> [About this task]
Would you transcribe the records word for word, please?

== Segment start ==

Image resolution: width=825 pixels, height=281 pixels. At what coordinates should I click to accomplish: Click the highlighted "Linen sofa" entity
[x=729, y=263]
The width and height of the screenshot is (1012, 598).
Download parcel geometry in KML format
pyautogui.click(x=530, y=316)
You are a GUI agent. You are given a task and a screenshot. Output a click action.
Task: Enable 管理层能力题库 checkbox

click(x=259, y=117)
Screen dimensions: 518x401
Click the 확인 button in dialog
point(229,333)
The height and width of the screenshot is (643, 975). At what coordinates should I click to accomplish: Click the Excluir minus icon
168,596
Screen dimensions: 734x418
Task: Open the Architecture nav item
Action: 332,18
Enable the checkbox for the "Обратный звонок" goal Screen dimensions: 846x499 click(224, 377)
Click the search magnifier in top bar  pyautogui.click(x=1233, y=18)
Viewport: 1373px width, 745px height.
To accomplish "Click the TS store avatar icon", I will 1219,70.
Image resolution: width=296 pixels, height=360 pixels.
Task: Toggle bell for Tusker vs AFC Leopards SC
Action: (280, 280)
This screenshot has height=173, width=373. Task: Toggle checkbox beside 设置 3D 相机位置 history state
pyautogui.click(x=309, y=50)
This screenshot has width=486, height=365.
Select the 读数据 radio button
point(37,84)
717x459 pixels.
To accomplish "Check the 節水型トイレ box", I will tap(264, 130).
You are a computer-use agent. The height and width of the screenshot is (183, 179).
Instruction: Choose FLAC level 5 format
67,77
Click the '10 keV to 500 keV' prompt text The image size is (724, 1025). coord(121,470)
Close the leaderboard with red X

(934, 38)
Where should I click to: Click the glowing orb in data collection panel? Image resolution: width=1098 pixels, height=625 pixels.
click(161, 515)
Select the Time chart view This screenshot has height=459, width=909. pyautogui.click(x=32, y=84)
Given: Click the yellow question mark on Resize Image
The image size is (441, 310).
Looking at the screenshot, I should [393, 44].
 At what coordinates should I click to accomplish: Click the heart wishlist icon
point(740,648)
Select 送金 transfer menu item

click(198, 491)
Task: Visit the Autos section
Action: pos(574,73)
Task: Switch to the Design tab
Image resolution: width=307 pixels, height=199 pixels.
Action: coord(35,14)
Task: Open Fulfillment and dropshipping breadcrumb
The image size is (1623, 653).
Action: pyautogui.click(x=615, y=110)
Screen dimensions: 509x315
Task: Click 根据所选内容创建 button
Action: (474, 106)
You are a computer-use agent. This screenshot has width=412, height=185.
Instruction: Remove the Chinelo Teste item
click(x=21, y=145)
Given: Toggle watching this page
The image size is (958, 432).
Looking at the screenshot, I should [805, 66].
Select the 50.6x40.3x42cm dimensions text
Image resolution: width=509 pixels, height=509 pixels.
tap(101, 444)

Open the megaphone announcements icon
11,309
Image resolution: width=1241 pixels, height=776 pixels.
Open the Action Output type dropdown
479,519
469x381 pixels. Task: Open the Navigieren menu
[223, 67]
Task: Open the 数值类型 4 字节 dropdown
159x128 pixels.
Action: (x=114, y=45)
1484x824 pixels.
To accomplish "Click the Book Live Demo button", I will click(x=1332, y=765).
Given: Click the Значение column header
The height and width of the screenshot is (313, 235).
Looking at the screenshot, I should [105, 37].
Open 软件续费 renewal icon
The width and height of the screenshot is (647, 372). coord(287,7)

== Segment end ==

> [Answer space]
Image resolution: width=825 pixels, height=281 pixels. At what coordinates should I click to accomplish: Click the highlighted "Linen sofa" entity
[x=729, y=263]
The width and height of the screenshot is (1012, 598).
Download parcel geometry in KML format
pyautogui.click(x=530, y=316)
You are a GUI agent. You are given a task and a screenshot. Output a click action.
Task: Enable 管理层能力题库 checkbox

click(x=259, y=117)
Screen dimensions: 518x401
Click the 확인 button in dialog
point(229,333)
The height and width of the screenshot is (643, 975). At what coordinates should I click to accomplish: Click the Excluir minus icon
168,596
Screen dimensions: 734x418
Task: Open the Architecture nav item
Action: 332,18
Enable the checkbox for the "Обратный звонок" goal Screen dimensions: 846x499 click(224, 377)
Click the search magnifier in top bar  pyautogui.click(x=1233, y=18)
Viewport: 1373px width, 745px height.
To accomplish "Click the TS store avatar icon", I will 1219,70.
Image resolution: width=296 pixels, height=360 pixels.
Task: Toggle bell for Tusker vs AFC Leopards SC
Action: (280, 280)
This screenshot has height=173, width=373. Task: Toggle checkbox beside 设置 3D 相机位置 history state
pyautogui.click(x=309, y=50)
This screenshot has width=486, height=365.
Select the 读数据 radio button
point(37,84)
717x459 pixels.
To accomplish "Check the 節水型トイレ box", I will tap(264, 130).
You are a computer-use agent. The height and width of the screenshot is (183, 179).
Instruction: Choose FLAC level 5 format
67,77
Click the '10 keV to 500 keV' prompt text The image size is (724, 1025). coord(121,470)
Close the leaderboard with red X

(934, 38)
Where should I click to: Click the glowing orb in data collection panel? Image resolution: width=1098 pixels, height=625 pixels.
click(161, 515)
Select the Time chart view This screenshot has height=459, width=909. pyautogui.click(x=32, y=84)
Given: Click the yellow question mark on Resize Image
The image size is (441, 310).
Looking at the screenshot, I should [393, 44].
 At what coordinates should I click to accomplish: Click the heart wishlist icon
point(740,648)
Select 送金 transfer menu item

click(198, 491)
Task: Visit the Autos section
Action: pos(574,73)
Task: Switch to the Design tab
Image resolution: width=307 pixels, height=199 pixels.
Action: coord(35,14)
Task: Open Fulfillment and dropshipping breadcrumb
The image size is (1623, 653).
Action: pyautogui.click(x=615, y=110)
Screen dimensions: 509x315
Task: Click 根据所选内容创建 button
Action: (474, 106)
You are a computer-use agent. This screenshot has width=412, height=185.
Instruction: Remove the Chinelo Teste item
click(x=21, y=145)
Given: Toggle watching this page
The image size is (958, 432).
Looking at the screenshot, I should [805, 66].
Select the 50.6x40.3x42cm dimensions text
Image resolution: width=509 pixels, height=509 pixels.
tap(101, 444)

Open the megaphone announcements icon
11,309
Image resolution: width=1241 pixels, height=776 pixels.
Open the Action Output type dropdown
479,519
469x381 pixels. Task: Open the Navigieren menu
[223, 67]
Task: Open the 数值类型 4 字节 dropdown
159x128 pixels.
Action: (x=114, y=45)
1484x824 pixels.
To accomplish "Click the Book Live Demo button", I will click(x=1332, y=765).
Given: Click the Значение column header
The height and width of the screenshot is (313, 235).
Looking at the screenshot, I should [105, 37].
Open 软件续费 renewal icon
The width and height of the screenshot is (647, 372). coord(287,7)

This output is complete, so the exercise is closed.